**What this task involves**
Reproduce exactly the lines from the one containing "The width and" through the end of the listing, minus the pictures.

**Recorded data**

-- Opening Marker --

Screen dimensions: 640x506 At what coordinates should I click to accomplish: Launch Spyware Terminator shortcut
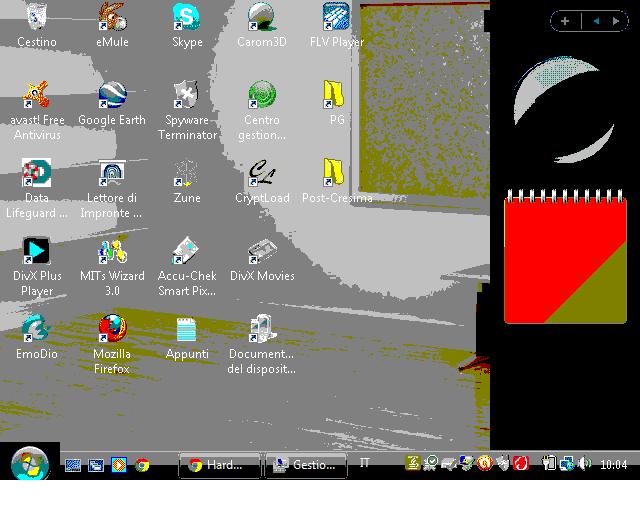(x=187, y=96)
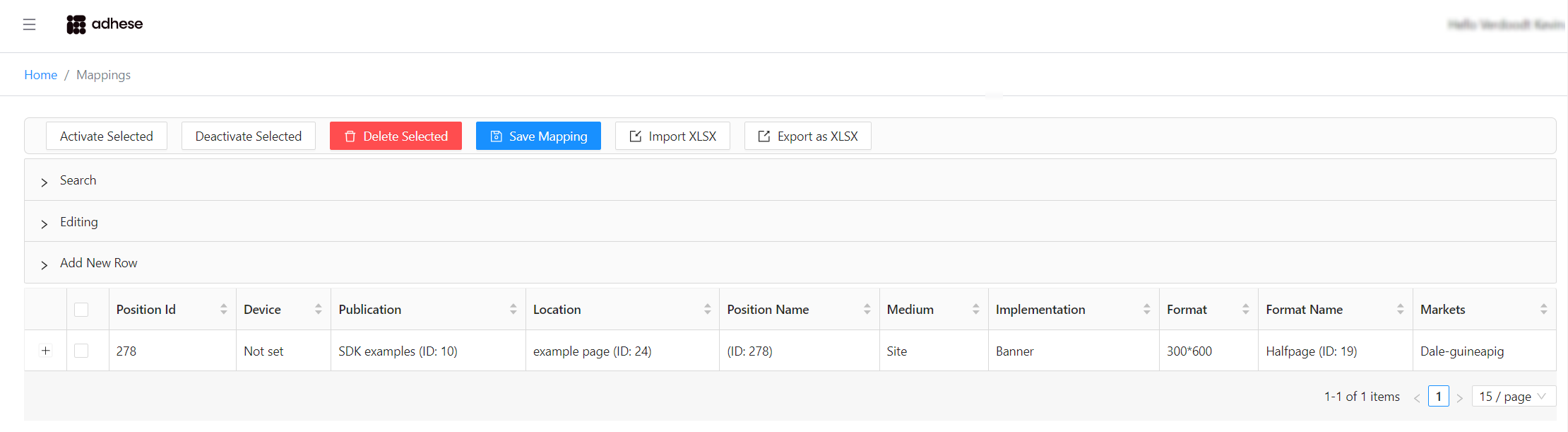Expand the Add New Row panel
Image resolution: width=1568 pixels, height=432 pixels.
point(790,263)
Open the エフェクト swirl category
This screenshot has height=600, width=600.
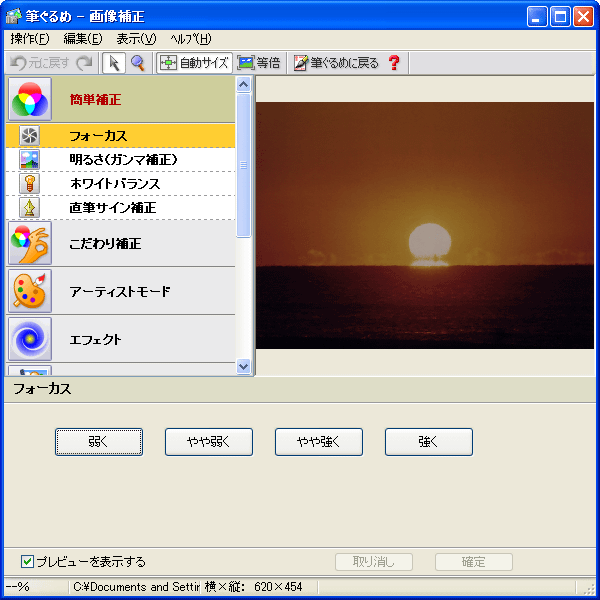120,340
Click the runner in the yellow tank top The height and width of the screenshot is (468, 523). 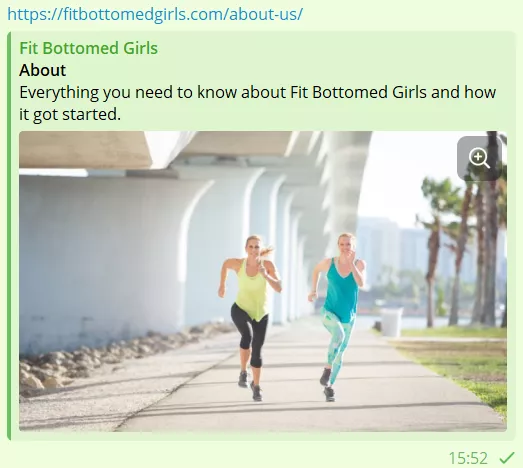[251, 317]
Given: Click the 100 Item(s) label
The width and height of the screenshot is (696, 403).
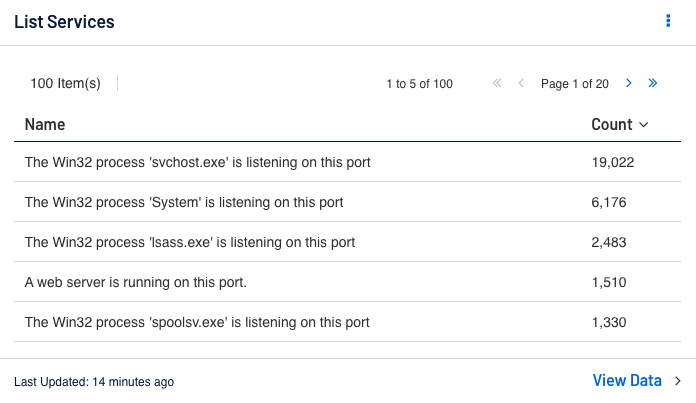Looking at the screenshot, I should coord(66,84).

-- Closing Marker --

**Output for this exercise**
The width and height of the screenshot is (696, 403).
Looking at the screenshot, I should coord(66,84).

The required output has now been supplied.